Distillation of the ranked research priorities that our analyses identified leads to several research priorities that would improve management efficacy when applying eNA for IMS detection. These include:

  1. 1.

    Developing management-relevant biological insights from the datasets developed for IMS detection. This would involve iterative interaction between managers and researchers to develop a shared understanding of the information that eNA metabarcoding can deliver.

  2. 2.

    Production of frameworks for robust sampling design for eDNA-based IMS detections. The current sampling and statistical frameworks for IMS detection need to be improved to provide probabilities of true detection and distribution estimates.

  3. 3.

    Improving DNA barcode libraries. DNA barcode libraries need to represent the full range of IMS, as well as their near relatives to avoid misidentifications, especially for species that have native congenerics.

  4. 4.

    Better sampling methods. eNA sampling and preservation methods should be faster, cheaper, allow sampling in remote locations, by non-experts or automated samplers.

Management priorities for IMS detection synthesised from highly-ranked themes of the workshops were:

  1. 1.

    Community empowerment and knowledge feedback with eNA tools. Generating a community appreciation for marine biodiversity and IMS management could be enhanced.

  2. 2.

    Bridging the gap between science and policy. Policies for IMS detection with eNA don’t keep up with the changing science, and are frequently under-informed on the capacity for eNA analyses to deliver different data types. A clear example is identifying how the needs of the Ballast Water Convention can be met with eNA methods.

  3. 3.

    Educating policy makers, practitioners and the community on the strengths, weaknesses, details, and changing nature of eNA analysis. The field of eNA analysis is evolving rapidly. We need policy makers who are educated in current methods and have opportunities to keep up to date as the field evolves.

The Utopia of a perfect eNA-based IMS detection system would be a cost-effective, field-deployable method that can identify any IMS with perfect accuracy from any substrate sampled by autonomous systems or untrained humans. Utopias of any sort are never reached, but they provide a useful paradigm to work towards. Like any IMS detection system, there are inherent limitations of using eNA as an IMS detection method, but it remains the most powerful method for this application that we have.

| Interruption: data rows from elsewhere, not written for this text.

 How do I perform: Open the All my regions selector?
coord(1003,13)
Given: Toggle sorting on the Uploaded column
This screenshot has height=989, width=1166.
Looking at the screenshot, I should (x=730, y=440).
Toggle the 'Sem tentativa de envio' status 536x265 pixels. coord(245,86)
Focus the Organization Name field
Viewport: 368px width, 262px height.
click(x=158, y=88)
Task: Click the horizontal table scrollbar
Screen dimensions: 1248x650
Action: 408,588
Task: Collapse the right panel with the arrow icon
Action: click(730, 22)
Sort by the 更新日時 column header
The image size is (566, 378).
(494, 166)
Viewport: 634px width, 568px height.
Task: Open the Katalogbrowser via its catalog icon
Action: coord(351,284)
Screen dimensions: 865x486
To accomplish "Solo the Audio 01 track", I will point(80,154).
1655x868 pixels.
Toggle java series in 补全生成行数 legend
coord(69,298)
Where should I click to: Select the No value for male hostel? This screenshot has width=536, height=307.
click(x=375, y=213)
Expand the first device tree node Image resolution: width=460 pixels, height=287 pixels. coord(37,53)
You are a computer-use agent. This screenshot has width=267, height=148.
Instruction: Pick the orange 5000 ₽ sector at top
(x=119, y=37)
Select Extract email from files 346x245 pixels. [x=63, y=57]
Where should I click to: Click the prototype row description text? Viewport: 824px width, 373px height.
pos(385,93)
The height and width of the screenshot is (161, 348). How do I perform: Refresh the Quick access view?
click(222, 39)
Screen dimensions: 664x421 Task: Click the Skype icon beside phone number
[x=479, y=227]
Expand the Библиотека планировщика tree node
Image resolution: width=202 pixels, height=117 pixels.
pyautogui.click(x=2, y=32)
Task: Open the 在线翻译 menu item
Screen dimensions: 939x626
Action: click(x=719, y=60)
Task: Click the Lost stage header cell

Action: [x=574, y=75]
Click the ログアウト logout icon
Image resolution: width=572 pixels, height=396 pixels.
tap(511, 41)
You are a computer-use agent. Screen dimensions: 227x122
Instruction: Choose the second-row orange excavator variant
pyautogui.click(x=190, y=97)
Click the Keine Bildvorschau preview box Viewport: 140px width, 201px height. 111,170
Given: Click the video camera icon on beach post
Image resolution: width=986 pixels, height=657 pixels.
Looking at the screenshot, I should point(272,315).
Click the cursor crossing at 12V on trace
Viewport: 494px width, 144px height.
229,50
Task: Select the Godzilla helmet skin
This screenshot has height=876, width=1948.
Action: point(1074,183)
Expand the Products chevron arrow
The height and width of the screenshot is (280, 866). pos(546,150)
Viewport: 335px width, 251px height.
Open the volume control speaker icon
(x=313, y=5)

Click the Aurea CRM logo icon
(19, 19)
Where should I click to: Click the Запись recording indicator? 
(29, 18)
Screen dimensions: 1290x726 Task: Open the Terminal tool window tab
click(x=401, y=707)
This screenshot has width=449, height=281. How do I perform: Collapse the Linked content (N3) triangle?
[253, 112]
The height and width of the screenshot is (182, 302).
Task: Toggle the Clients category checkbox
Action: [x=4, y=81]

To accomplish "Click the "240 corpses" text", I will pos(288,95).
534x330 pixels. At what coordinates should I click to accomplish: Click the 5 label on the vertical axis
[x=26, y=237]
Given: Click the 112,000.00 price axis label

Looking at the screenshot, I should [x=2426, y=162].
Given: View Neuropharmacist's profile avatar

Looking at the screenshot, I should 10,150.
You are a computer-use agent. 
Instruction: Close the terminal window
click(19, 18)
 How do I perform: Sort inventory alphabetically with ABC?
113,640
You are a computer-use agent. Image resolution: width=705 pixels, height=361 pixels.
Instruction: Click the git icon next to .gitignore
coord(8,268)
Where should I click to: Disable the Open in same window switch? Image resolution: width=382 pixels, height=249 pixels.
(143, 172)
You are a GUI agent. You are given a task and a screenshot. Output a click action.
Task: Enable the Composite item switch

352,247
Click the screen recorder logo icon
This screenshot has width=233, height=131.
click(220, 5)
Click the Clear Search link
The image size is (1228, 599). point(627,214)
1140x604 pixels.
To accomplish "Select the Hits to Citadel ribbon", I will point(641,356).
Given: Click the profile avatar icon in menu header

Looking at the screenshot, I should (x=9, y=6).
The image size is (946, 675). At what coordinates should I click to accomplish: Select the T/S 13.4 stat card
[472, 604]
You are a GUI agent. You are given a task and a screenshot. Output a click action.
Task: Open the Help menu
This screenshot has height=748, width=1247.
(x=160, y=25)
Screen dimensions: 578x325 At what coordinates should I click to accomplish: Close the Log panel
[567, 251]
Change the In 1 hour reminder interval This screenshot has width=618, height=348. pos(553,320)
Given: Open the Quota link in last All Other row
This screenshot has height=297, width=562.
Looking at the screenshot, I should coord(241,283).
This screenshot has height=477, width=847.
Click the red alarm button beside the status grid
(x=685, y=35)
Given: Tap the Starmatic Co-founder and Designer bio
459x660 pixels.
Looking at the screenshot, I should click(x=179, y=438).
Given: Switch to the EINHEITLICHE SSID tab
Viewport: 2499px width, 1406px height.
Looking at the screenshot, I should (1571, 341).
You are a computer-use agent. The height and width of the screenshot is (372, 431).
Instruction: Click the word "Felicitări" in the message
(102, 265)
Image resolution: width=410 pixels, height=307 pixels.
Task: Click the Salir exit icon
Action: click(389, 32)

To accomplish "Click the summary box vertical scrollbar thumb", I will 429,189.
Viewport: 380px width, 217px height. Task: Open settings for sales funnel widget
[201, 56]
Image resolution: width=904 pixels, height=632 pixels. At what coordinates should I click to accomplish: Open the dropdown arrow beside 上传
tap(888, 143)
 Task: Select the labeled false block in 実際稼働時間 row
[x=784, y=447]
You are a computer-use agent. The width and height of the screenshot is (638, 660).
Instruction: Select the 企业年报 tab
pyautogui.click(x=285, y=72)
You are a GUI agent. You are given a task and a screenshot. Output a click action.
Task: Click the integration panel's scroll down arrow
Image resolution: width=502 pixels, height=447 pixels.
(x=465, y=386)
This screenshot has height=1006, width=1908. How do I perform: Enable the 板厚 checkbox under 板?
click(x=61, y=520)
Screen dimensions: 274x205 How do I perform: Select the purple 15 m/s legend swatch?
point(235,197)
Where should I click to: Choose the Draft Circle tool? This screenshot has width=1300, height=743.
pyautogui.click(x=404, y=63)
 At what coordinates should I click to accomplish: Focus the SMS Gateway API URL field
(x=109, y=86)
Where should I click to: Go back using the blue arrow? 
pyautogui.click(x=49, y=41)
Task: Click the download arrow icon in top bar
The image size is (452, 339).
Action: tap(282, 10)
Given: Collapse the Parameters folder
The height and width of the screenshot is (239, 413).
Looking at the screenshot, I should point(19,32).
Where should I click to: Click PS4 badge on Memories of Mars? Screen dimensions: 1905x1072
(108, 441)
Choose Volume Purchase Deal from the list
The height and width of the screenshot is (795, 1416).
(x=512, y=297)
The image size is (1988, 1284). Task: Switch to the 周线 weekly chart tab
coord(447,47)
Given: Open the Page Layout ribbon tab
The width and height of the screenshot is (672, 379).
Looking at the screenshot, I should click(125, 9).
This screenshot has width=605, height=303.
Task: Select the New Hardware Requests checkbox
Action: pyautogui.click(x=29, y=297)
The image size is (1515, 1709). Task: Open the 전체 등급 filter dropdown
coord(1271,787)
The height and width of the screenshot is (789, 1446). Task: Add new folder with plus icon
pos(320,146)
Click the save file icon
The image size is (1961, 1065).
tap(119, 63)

There are clear paths to improvement of current eNA technologies that should yield IMS management value far beyond the simple detections that are currently being generated. The potential for this field to contribute to real world marine ecosystem health is vast, and we hope that policy makers and experts on eNA detection of IMS will continue to work together to develop the most effective management systems for the ongoing global problem of IMS.